The Nihilist: A Novel
First five chapters
These are the first five chapters from my recently released novel The Nihilist, available on Amazon, Book Depository, and AbeBooks. The novel is also available in Spanish.
1
A woman with black hair pointed a revolver at my face and pulled the trigger. When the bullet exited the barrel of the gun, however, everything went into super slow motion and I could see the projectile slowly traveling towards my forehead.
Eventually, when it penetrated my skull and entered my brain, I could feel my consciousness starting to fade away and with it the whole world began falling away as I slowly succumbed into nothingness — as I did, I felt the greatest sense of peace that I had ever felt in my life.
When I woke up from the dream, I realized that I didn’t want to be awake at all. I wanted the dream to continue. Forever. For being dead didn’t hurt. Only being alive did.
Most people feared death and the nothingness it brought.

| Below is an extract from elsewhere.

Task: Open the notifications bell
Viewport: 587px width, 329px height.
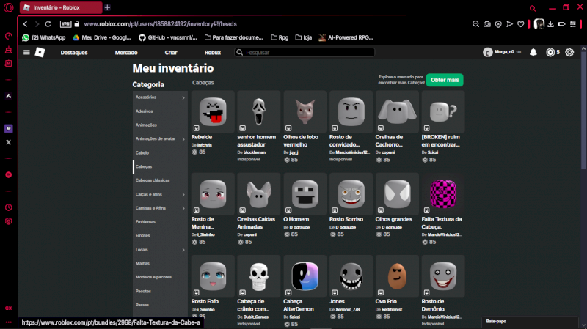Action: click(x=533, y=53)
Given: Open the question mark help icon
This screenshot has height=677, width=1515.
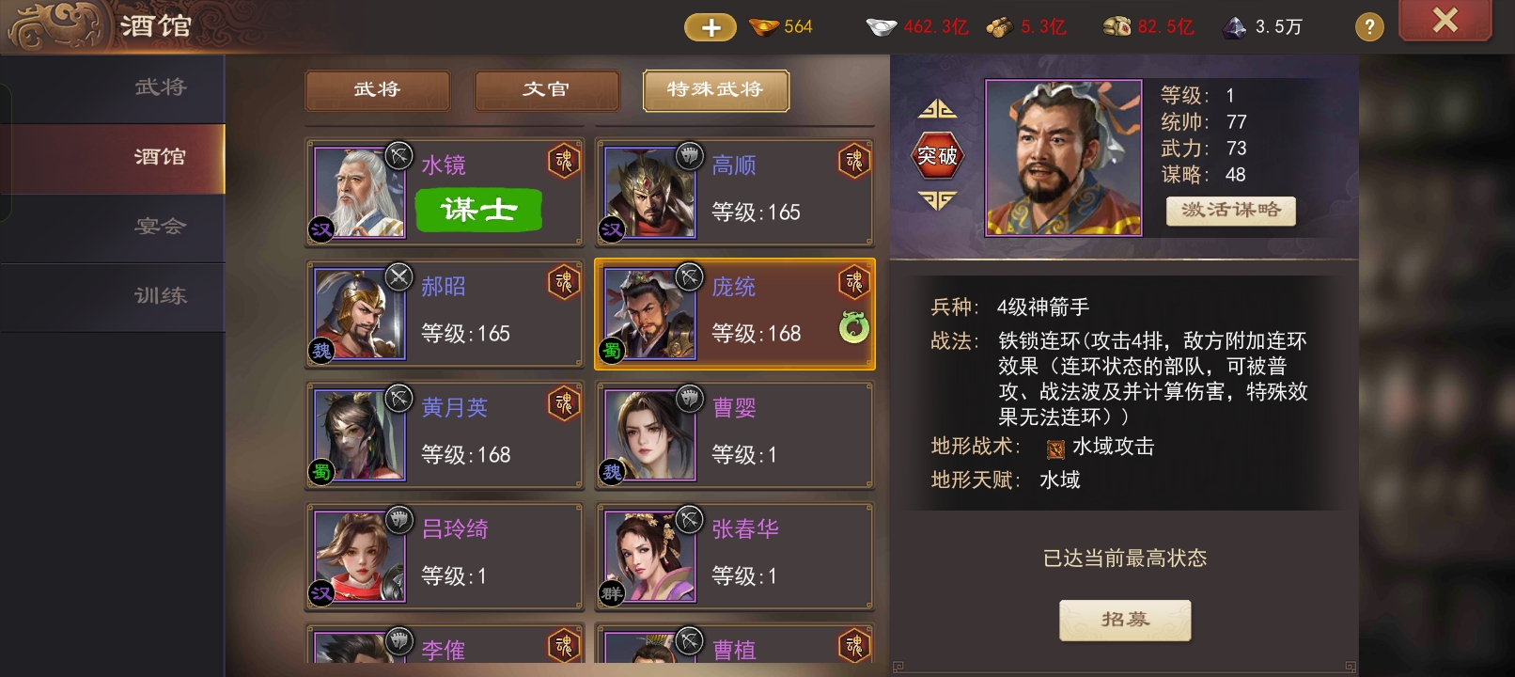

That’s why we’d invented impossible ideas such as rebirth and afterlife. Why we put dying people on life support. Why suicide was stigmatized. And why we overall tried to think about death as little as possible.
Yet there was nothing wrong with being dead. No one that was dead wanted to be alive. And no one that was unborn wanted to be born. Those of us that were alive only had a vested interest in existence because we already existed. The dead did not share our passion.
Although it was thought that death was something strange, that it was unnatural, that it was something to be abolished, it was obvious that death was in fact the standard in the universe. Surrounded by infinite nothingness on both sides, it was life that was the great exception.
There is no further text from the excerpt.